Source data
○ ○ ○ ○ ○

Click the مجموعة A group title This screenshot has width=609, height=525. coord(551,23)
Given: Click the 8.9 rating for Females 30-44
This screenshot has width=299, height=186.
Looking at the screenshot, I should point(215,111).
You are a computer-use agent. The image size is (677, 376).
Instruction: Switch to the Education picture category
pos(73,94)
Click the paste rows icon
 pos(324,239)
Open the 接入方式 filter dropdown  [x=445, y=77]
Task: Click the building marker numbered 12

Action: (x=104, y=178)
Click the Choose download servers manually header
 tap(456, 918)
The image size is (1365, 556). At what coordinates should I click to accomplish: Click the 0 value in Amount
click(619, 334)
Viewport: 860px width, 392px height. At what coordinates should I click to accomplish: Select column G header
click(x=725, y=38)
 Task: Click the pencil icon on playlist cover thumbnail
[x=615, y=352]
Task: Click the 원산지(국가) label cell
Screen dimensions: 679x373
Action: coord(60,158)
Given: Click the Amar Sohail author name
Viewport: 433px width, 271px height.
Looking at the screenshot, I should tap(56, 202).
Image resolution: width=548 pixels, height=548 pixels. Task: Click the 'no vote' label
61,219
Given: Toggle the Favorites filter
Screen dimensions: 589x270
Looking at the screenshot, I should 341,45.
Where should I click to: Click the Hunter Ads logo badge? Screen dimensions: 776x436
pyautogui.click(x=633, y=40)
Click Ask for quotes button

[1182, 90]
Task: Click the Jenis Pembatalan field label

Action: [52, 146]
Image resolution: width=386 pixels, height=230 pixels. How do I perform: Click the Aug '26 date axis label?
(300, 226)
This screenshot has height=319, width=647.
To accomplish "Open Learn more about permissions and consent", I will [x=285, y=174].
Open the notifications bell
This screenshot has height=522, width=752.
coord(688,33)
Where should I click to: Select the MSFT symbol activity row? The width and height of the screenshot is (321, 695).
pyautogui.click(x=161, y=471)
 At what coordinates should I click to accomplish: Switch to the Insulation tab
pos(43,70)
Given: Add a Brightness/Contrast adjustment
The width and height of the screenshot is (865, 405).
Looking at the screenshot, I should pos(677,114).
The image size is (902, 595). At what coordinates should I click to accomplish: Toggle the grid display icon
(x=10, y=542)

○ ○ ○ ○ ○

Return, from the data, each line where the string "filter" occurs.

Open the 接入方式 filter dropdown  [x=445, y=77]
Given: Toggle the Favorites filter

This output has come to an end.